Rafka berdeham, merasa lucu melihat bosnya yang terlihat sangat takut kepada sang istri.
Ia sampai bertanya-tanya di dalam hati, apakah benar itu adalah Gus Ikmal yang selama ini selalu bersikap galak dan cuek?
"Ah iya, duduk Raf! Sayang ayo duduk sini!" Gus Ikmal sendiri sudah duduk di kursi kerjanya, begitu pun dengan Asisten Rafka yang duduk di sebuah sofa.
Ashilla hendak duduk di sofa yang berseberangan dengan Asisten Rafka, namun suara sang suami menginterupsi. "Kamu mau duduk dimana sayang?"
"Di sofa, kan Mas?"
Gus Ikmal berdecak pelan, "Siapa yang suruh duduk disana? Sini lho duduk di pangkuan Mas."
Hah?
Bukan hanya Ashilla yang terkejut, melainkan Asisten Rafka. Keduanya benar-benar tidak habis pikir, bisa-bisanya Gus Ikmal berkata demikian.

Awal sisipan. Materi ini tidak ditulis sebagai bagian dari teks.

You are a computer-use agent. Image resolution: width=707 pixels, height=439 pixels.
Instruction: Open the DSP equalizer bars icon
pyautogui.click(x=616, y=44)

"Uhuk .. uhuk!!" Asisten Rafka berpura-pura batuk. Karena pasalnya Gus Ikmal itu tidak cocok bersikap romantis seperti itu.
Sedangkan kedua pipi Ashilla merona di balik cadar, rasanya ia malu sekali lantaran suaminya bersikap seperti itu di hadapan orang lain.
"Ayo sini sayaaaang .... "
Ashilla berdeham, berjalan ke arah sang suami yang mulai merengek. "Malu Mas, ada Asisten Rafka." bisiknya sesaat ia sudah sampai di dekat sang suami.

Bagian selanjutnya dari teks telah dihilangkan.